Henry Camilleri

Personal information
- Born: 21 February 1933 Marsa, Malta
- Died: 2015

Chess career
- Country: Malta
- Title: International Correspondence Chess Master (1999) Candidate Master (2011)

= Henry Camilleri =

Maltese chess player (1933–2015)

Henry Camilleri (21 February 1933 – 2015) was a Maltese chess International Correspondence Chess Master (IM), eighteen-times Maltese Chess Championship winner: first in 1965 and last in 2005, at the age of 72. His son Hans Camilleri isalso good in chess.

==Biography==
Henry Camilleri won his first championship in 1950, at the age of 17. It was the Malta Junior Chess Championship.
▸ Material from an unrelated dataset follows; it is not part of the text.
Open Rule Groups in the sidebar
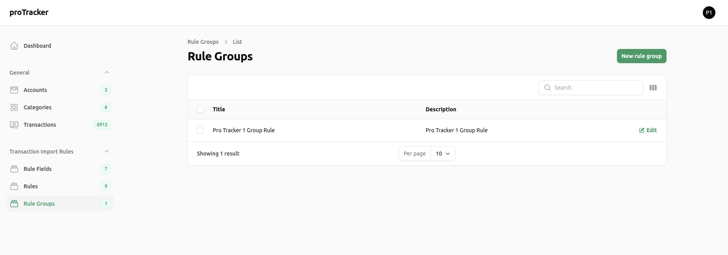Screen dimensions: 728x255 click(x=39, y=204)
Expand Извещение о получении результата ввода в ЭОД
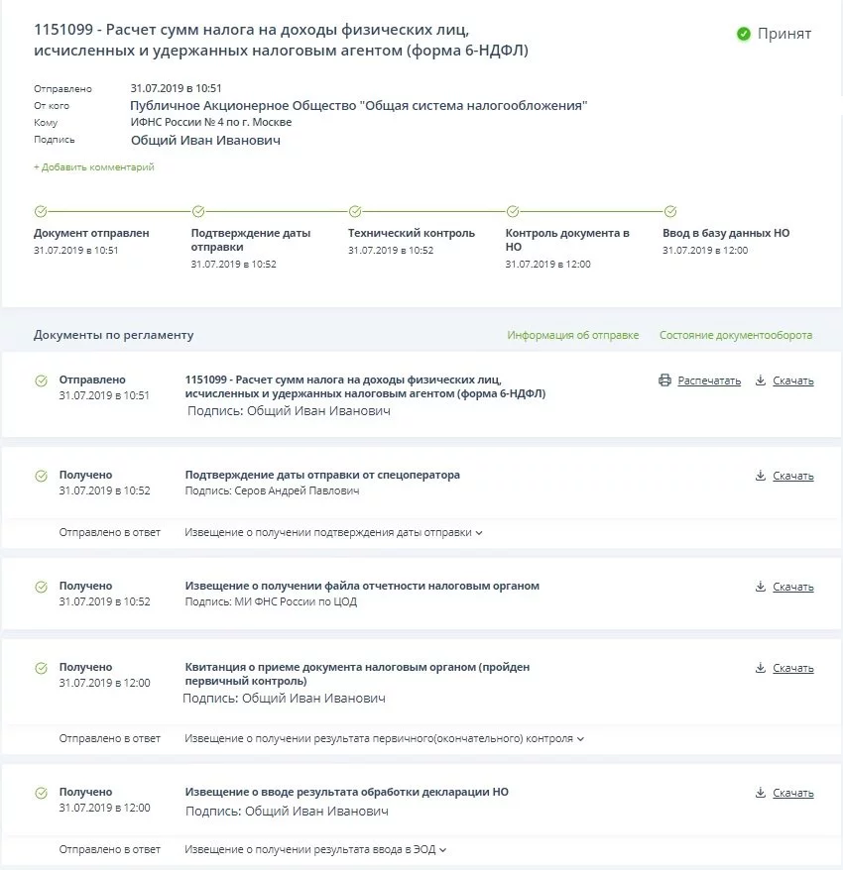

Henry Camilleri won his first Maltese Chess Championship title in 1965. He won the Maltese Chess Championship eight consecutive times between 1965 and 1972, which is a record in this championship. He then won a title in 1974, then another four consecutive times from 1976 to 1979 inclusive. In 1981, he was again titled but shared his title with Joseph Gauci. Later, he will again win this title twice in a row, in 1989 and 1990. He will win his 17th title in 1999, interrupting the series of six consecutive titles of Timothy Mifsud. Finally, in 2005, he won his last title at the age of 72. This was a world record forty years after his first title, which was only broken in 2016 by Paul Garbett when he won the New Zealand Open Championship 42 years after his first win in 1973/74.
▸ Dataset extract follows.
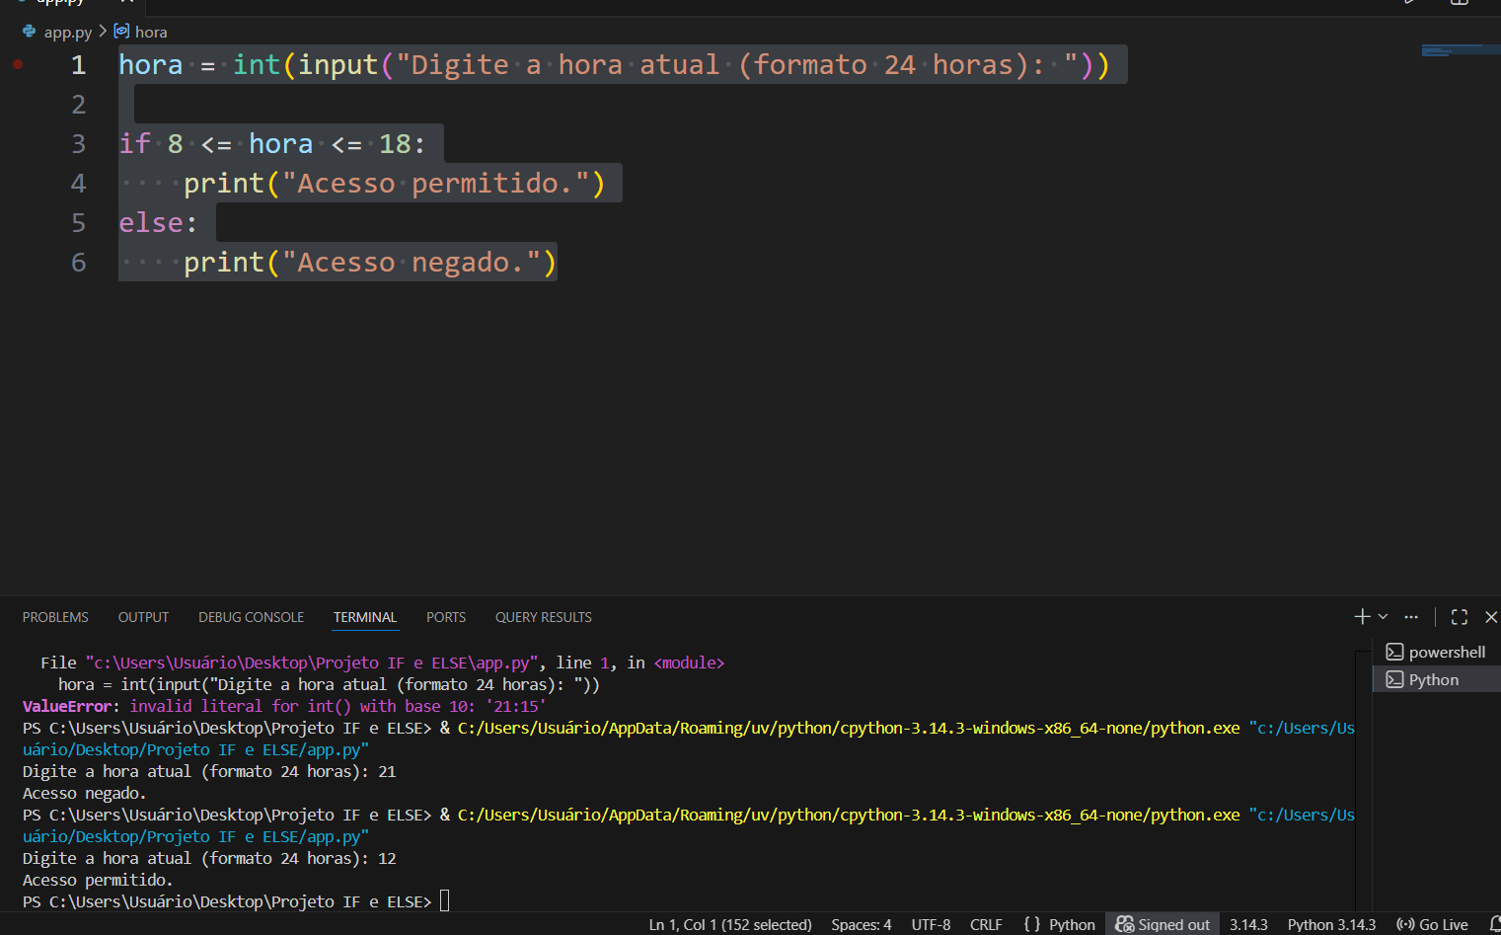Select the Python terminal instance
This screenshot has height=935, width=1501.
point(1433,679)
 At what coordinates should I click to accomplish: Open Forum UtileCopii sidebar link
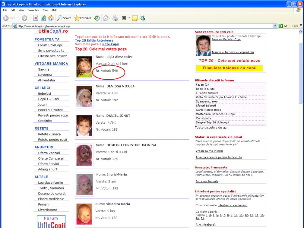click(x=50, y=45)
Henry Camilleri played for Malta in the Chess Olympiads:
- In 1960, at first board in the 14th Chess Olympiad in Leipzig (+3, =5, -11),
- In 1970, at first board in the 19th Chess Olympiad in Siegen (+8, =5, -3),
- In 1972, at first board in the 20th Chess Olympiad in Skopje (+5, =6, -9),
- In 1974, at first board in the 21st Chess Olympiad in Nice (+6, =6, -8),
- In 1980, at second board in the 24th Chess Olympiad in La Valletta (+3, =1, -6),
- In 1982, at first board in the 25th Chess Olympiad in Lucerne (+3, =4, -6),
- In 1984, at second board in the 26th Chess Olympiad in Thessaloniki (+3, =3, -5),
- In 1986, at second board in the 27th Chess Olympiad in Dubai (+3, =6, -4),
- In 1990, at first board in the 29th Chess Olympiad in Novi Sad (+2, =4, -6),
- In 1994, at second board in the 31st Chess Olympiad in Moscow (+1, =6, -4),
- In 1996, at second board in the 32nd Chess Olympiad in Yerevan (+4, =4, -3),
- In 2000, at second board in the 34th Chess Olympiad in Istanbul (+2, =6, -3),
- In 2002, at second board in the 35th Chess Olympiad in Bled (+2, =3, -4).

In 1967, 1969, 1978 and 1990 Henry Camilleri represented Malta in World Chess Championships European Zonal tournaments. He invariably took the last places, but regularly took points from famous chess players. In the 1967 tournament he defeated Nikolay Minev and Victor Ciocâltea, in the 1969 tournament he made draws with Lajos Portisch, László Bárczay and Robert Hartoch.

Henry Camilleri was the first Maltese chess player to achieve an international rating, 2250 in the July 1972 list. He was awarded the ICCF International Master (IM) title in 1998 and the FIDE Candidate Master (CM) title in 2011.